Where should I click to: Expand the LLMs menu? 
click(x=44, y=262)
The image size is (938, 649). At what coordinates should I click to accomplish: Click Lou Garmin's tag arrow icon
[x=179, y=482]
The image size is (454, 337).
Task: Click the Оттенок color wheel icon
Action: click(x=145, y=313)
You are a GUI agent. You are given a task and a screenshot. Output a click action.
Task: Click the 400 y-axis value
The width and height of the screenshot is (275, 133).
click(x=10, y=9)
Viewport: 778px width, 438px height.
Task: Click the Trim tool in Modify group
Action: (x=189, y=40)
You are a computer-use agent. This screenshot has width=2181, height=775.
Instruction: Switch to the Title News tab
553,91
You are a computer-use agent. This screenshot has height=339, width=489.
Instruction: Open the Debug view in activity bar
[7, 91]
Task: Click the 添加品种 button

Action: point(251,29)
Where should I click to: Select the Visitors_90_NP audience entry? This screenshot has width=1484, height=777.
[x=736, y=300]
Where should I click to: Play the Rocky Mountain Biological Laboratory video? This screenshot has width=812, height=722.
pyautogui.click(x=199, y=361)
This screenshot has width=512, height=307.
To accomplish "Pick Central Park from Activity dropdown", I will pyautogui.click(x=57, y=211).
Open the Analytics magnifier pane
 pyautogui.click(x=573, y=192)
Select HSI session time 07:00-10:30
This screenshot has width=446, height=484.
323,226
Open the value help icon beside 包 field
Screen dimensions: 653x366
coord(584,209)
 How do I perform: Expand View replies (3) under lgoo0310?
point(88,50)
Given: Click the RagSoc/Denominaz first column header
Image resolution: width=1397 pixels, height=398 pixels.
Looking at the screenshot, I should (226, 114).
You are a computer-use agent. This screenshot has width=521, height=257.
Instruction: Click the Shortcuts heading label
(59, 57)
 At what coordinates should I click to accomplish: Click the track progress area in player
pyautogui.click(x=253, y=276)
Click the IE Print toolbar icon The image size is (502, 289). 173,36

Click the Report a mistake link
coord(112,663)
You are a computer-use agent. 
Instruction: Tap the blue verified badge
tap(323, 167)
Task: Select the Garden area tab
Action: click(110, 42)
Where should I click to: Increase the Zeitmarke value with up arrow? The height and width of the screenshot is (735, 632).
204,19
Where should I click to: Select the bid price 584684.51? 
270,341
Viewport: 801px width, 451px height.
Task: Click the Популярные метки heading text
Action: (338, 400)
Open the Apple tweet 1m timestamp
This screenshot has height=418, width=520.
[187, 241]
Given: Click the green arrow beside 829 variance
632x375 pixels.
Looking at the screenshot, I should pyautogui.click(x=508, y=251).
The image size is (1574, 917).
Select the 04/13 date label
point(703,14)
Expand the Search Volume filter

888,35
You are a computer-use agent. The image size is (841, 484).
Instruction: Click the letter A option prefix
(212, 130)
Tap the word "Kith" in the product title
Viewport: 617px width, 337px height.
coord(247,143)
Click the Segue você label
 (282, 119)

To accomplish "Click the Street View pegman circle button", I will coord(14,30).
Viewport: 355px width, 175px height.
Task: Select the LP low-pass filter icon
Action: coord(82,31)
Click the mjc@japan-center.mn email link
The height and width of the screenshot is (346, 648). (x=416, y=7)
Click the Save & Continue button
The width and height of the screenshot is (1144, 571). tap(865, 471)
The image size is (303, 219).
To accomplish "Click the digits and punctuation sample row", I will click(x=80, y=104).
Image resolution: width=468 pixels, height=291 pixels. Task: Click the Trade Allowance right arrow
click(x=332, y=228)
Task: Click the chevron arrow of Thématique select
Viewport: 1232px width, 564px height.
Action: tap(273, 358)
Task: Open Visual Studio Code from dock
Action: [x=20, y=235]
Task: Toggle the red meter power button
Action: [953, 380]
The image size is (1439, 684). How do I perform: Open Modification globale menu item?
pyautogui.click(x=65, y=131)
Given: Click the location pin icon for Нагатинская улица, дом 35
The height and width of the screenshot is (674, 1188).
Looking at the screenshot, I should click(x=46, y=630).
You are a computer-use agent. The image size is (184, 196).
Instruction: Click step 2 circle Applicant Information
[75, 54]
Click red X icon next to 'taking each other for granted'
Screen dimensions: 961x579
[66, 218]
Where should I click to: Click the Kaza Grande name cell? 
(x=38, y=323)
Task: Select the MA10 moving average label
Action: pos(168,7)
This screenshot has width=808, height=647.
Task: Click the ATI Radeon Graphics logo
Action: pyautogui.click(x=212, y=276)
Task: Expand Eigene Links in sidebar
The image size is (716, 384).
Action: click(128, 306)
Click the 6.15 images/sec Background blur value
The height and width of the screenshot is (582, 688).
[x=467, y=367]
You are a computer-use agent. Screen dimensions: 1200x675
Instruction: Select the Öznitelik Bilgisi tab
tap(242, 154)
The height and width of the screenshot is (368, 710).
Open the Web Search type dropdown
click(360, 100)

+++

**What the task requires**
Starting with the line that contains "The height and width of the screenshot is (368, 710)." and continuing through the end of the records, write those lines out again, requests included. Multiply each coordinate in the answers by 1.85 and round to whole numbers, with halves rounded up.

**Exercise response**
The height and width of the screenshot is (368, 710).
Open the Web Search type dropdown
click(666, 185)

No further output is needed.